Behind the Headlines

Wednesday March 25 2009

Food during labour does not affect birth outcome or raise risk of vomiting

Research has found that there is “no risk from eating during labour,” said BBC News. The news report said that eating light food during labour does not affect the duration of labour, or the need for assisted delivery or Caesarean rates. The article said that since the 1940s, women have been advised not to eat during labour to reduce the risk of complications if Caesarean is required, principally due to the risk of breathing food back into the lungs while under a general anaesthetic.

This unique study randomised 2,426 women in labour with their first baby to either eating a light diet during labour, or to drink water only. It found no significant difference between the groups in any of the outcomes assessed, including type of delivery, labour duration, use of analgesia, risk of vomiting, and newborn responsiveness or need for special care.

Although the nature of this study creates some inherent limitations, these findings are valuable to maternity wards where a policy of no-eating during labour is encouraged. Expectant mothers who have lengthy labours will also benefit.

Where did the story come from?

Dr Geraldine O’Sullivan from the Department of Anaesthesia, St Thomas’ Hospital, and colleagues from King’s College London and the Guys’ and St Thomas NHS Foundation Trust, carried out this research.

The study was funded by a grant from the Obstetric Anaesthetists’ Association and the Special Trustees of the St Thomas’ Hospital. One of the authors was also supported by Tommy’s, the baby charity. The study was published in the peer-reviewed British Medical Journal.

What kind of scientific study was this?

This was a randomised controlled trial designed to investigate whether eating during labour has any effect on labour and birth outcomes.

At Guy’s and St Thomas Hospital, between June 2001 and April 2006, researchers recruited 2,426 women who were at the end of their first pregnancy. All women were over 18, non-diabetic, had had an uncomplicated pregnancy, were more than 36 weeks pregnant with a single baby, and were currently in labour with cervical dilation of less than 6cm.

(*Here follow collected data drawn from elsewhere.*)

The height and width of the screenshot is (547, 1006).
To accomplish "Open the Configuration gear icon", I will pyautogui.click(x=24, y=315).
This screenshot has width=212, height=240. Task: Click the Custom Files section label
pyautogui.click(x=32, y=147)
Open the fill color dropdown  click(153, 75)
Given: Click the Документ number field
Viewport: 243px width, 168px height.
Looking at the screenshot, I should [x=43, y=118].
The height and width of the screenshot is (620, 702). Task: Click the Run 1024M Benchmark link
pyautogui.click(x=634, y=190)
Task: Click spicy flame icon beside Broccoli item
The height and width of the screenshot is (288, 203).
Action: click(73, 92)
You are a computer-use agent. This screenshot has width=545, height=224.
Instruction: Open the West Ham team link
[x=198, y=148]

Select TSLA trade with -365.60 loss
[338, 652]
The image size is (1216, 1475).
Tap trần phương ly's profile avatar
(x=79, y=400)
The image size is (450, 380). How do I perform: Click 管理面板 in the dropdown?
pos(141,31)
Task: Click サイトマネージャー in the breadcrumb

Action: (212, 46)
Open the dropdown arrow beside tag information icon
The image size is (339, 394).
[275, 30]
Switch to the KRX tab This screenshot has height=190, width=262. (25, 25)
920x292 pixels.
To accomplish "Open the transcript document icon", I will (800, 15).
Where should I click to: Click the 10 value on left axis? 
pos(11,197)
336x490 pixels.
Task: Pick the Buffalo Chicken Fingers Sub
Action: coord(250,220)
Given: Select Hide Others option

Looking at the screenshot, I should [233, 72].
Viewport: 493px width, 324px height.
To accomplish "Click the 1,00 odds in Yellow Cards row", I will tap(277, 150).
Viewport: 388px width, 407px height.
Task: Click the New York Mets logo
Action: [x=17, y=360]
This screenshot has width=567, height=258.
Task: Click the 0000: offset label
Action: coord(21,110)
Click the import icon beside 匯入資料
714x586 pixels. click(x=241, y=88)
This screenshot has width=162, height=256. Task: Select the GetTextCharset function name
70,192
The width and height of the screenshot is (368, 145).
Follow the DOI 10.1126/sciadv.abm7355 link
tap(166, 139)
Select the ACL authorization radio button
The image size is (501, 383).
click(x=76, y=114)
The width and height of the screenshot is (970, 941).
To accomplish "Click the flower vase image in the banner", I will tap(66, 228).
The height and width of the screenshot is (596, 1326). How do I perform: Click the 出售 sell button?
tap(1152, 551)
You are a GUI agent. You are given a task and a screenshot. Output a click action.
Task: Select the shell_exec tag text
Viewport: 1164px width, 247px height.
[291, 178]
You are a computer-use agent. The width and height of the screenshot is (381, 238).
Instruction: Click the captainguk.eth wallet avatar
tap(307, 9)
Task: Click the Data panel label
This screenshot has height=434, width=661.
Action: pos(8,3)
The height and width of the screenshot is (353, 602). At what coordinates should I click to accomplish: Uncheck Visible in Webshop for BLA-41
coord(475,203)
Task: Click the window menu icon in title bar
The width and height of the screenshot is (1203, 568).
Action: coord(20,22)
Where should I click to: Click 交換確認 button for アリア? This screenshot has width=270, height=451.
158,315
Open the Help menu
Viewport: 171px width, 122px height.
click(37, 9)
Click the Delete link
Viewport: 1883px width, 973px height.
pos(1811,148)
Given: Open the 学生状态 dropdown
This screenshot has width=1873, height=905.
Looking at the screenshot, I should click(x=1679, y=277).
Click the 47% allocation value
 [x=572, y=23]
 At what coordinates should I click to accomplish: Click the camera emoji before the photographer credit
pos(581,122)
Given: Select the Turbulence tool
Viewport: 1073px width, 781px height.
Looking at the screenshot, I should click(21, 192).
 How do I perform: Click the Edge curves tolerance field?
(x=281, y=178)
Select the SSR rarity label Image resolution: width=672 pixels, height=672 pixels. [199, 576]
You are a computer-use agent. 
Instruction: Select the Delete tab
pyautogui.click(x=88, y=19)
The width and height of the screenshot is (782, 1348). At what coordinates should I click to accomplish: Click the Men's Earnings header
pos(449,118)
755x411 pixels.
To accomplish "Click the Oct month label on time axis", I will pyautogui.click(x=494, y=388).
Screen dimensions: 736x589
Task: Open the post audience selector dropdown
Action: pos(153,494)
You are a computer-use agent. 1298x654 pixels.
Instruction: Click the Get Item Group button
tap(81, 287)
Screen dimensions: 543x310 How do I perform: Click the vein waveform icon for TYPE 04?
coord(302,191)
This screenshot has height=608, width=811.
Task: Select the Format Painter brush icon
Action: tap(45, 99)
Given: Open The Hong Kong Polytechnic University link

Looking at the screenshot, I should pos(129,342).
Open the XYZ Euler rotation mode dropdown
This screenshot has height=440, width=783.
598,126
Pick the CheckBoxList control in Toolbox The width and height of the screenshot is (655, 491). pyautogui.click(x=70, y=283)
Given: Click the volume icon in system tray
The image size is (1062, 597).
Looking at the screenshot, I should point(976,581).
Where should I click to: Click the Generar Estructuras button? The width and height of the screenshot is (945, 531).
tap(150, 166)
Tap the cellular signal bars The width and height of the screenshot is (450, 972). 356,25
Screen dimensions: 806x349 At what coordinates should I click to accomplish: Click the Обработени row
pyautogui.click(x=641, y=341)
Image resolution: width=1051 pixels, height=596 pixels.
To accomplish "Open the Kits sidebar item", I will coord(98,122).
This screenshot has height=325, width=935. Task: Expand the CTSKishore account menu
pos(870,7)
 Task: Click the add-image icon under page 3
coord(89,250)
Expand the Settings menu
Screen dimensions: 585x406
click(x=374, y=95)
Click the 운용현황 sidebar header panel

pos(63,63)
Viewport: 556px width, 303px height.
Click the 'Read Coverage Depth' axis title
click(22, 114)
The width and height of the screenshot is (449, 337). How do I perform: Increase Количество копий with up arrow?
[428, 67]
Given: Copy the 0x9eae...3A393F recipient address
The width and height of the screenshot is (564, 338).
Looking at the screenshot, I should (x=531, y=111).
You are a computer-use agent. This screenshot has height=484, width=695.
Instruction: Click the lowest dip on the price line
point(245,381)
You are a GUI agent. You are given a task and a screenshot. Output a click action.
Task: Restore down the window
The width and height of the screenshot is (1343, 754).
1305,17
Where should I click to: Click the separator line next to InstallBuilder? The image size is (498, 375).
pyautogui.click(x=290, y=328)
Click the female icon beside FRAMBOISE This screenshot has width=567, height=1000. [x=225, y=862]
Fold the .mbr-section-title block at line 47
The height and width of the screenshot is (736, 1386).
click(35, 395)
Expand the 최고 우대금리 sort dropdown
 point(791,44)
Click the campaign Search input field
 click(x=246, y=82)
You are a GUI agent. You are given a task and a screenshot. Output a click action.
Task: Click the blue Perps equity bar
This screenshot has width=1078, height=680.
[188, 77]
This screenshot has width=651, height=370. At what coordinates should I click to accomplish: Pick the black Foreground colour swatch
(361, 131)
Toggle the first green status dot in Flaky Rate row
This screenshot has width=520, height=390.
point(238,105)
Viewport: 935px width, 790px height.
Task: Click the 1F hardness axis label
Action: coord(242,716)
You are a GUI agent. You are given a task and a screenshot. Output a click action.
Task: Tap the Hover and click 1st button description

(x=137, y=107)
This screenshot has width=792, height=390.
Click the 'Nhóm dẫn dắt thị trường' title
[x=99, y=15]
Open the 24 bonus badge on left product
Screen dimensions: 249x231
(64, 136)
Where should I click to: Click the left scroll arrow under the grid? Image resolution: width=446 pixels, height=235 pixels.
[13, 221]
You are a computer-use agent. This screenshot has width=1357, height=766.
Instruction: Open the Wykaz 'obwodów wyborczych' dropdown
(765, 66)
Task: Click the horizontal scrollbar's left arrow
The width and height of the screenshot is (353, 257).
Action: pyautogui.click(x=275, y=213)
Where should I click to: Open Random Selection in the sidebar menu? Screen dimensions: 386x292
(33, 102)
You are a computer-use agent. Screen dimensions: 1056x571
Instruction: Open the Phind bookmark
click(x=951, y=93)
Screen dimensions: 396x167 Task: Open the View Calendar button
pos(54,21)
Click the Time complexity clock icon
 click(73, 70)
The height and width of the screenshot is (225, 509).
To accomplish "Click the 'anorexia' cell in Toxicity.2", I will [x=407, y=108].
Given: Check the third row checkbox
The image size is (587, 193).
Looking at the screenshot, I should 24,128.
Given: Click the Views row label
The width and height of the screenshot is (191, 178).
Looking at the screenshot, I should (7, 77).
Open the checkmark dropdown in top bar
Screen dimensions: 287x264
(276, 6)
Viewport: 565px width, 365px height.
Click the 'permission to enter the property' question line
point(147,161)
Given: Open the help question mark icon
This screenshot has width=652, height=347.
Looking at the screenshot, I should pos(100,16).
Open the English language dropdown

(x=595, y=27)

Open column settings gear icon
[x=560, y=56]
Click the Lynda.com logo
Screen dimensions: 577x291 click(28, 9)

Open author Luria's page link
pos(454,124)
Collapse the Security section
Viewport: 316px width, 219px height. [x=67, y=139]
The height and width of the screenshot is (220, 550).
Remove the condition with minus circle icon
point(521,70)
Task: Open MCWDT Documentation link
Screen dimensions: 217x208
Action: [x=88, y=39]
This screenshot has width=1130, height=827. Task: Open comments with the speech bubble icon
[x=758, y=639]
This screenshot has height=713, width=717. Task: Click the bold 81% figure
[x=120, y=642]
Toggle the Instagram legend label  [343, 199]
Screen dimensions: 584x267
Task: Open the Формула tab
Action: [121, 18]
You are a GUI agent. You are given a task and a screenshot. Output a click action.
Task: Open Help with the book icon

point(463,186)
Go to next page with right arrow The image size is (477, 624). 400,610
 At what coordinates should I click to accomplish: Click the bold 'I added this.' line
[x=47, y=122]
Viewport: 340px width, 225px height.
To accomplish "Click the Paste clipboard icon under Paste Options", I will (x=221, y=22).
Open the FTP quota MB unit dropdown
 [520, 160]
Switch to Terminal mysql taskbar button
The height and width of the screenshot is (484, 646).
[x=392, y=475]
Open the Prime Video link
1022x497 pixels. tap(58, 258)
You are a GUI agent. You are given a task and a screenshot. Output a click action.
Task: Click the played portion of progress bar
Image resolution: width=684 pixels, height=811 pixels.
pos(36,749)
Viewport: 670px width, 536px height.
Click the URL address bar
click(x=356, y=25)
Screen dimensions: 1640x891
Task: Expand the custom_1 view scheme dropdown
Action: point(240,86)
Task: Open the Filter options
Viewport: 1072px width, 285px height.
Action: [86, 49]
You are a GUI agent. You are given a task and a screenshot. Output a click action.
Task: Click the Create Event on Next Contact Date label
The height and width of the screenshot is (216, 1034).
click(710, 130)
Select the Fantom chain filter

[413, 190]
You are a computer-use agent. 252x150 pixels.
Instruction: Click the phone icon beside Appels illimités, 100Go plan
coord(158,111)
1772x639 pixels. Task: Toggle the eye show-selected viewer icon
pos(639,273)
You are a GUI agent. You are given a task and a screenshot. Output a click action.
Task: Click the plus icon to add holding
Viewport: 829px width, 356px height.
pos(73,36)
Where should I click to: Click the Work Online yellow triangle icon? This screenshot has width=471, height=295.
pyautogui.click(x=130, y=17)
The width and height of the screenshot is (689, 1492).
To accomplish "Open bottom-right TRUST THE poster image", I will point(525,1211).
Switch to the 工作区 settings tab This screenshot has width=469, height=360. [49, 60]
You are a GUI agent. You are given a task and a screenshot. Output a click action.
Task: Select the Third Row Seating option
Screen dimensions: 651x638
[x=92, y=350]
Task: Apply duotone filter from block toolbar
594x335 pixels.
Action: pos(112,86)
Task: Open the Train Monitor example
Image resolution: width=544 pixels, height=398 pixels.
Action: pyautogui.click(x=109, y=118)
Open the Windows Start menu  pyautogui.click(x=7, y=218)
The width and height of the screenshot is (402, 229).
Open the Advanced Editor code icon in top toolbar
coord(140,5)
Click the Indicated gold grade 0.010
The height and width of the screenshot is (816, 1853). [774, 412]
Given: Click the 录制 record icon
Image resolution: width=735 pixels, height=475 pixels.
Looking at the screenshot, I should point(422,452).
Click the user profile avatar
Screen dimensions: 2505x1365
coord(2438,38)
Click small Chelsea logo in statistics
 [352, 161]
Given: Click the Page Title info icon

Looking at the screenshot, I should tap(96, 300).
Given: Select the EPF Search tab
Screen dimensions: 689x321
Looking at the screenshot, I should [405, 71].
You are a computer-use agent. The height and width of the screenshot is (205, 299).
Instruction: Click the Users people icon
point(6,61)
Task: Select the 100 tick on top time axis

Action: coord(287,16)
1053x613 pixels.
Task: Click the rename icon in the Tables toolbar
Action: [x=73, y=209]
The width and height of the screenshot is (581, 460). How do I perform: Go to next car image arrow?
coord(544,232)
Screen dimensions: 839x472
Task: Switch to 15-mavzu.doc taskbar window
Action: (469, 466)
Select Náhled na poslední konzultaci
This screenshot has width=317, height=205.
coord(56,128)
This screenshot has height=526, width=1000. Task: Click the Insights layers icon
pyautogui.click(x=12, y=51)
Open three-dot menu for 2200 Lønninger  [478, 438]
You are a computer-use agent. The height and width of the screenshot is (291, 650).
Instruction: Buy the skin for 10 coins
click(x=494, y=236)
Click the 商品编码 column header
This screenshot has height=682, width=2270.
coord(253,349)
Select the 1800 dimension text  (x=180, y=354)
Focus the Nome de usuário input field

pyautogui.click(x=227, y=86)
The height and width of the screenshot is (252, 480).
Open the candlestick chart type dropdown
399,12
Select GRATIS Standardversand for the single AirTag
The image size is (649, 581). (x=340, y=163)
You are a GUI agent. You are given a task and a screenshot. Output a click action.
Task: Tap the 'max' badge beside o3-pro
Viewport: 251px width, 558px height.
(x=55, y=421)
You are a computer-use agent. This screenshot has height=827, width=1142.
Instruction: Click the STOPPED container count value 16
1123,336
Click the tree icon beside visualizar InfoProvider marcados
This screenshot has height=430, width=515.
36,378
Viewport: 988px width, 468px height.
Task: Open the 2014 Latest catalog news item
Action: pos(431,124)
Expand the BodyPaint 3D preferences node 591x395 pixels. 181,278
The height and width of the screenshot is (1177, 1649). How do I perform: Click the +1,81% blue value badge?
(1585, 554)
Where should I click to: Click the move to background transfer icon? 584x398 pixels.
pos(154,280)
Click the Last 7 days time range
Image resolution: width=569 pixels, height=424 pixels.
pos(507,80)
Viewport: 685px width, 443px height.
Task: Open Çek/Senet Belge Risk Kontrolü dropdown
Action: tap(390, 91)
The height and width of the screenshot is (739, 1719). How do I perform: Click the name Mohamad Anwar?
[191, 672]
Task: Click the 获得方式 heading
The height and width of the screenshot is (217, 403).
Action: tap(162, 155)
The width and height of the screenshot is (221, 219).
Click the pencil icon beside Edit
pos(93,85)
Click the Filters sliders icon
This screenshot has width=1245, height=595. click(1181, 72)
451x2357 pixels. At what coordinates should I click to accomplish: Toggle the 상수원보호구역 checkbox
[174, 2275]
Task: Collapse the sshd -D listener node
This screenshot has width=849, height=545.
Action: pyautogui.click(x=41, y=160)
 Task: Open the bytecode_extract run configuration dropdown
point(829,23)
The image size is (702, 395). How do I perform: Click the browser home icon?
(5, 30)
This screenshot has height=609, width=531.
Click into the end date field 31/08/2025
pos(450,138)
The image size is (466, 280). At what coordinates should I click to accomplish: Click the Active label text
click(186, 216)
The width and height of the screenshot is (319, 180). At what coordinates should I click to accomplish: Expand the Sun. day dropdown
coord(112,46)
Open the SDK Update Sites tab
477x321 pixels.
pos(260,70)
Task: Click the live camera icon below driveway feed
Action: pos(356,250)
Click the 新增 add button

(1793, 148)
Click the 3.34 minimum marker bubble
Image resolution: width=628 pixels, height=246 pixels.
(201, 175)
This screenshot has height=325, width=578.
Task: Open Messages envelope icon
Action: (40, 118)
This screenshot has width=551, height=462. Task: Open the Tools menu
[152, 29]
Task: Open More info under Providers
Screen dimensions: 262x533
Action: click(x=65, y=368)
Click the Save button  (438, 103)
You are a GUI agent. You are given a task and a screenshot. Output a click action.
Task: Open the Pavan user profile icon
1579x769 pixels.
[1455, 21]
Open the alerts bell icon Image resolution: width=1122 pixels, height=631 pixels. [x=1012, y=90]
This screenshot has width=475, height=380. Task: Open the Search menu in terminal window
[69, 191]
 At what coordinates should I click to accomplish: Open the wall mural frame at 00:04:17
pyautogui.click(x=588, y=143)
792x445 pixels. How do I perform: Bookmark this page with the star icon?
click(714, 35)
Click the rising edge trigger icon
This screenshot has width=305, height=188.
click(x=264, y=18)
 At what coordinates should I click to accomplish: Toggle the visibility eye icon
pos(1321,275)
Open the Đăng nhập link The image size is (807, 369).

Women having induced labour were also included. Women who had medical or pregnancy complications that could increase the risk of operative delivery were excluded, as were those who were in severe pain or intended to use intravenous or intramuscular opioid analgesia during delivery (e.g. pethidine).

After consenting to the study, the women were randomised to either drink only water during labour or to eat a low-fat, low-residue diet (e.g. small regular amounts of bread, biscuits, fruit, vegetables, yoghurt and juice) rather than a set regular meal.

The attending midwife recorded the mother’s age, ethnicity and food eaten in the six hours prior to and during labour. Also recorded were the outcomes of type of delivery (the main outcome assessed), labour duration, use of intravenous drugs to increase contractions, and vomiting. Although women were encouraged to eat or not, depending on which group they were in, all of them were free to eat what they wanted during labour.

No routine antacids were given, and labour care was standard, with all interventions during labour performed as indicated and directed by the clinical expertise of the attending care professionals. Women had access to the use of a birthing pool and could choose to use ‘gas and air’ or epidural anaesthesia.

What were the results of the study?

The average age of women in this study was 29, and about 60% were of white ethnicity. Of the 2,426 women randomised into the study, 99% were included in the analysis (1,219 in the eating group and 1,207 in the water-only group). The two groups were similar in terms of mother’s age, ethnicity, pre-labour food intake, need for intravenous fluids during labour, drugs to enhance contractions, and newborn birth weight.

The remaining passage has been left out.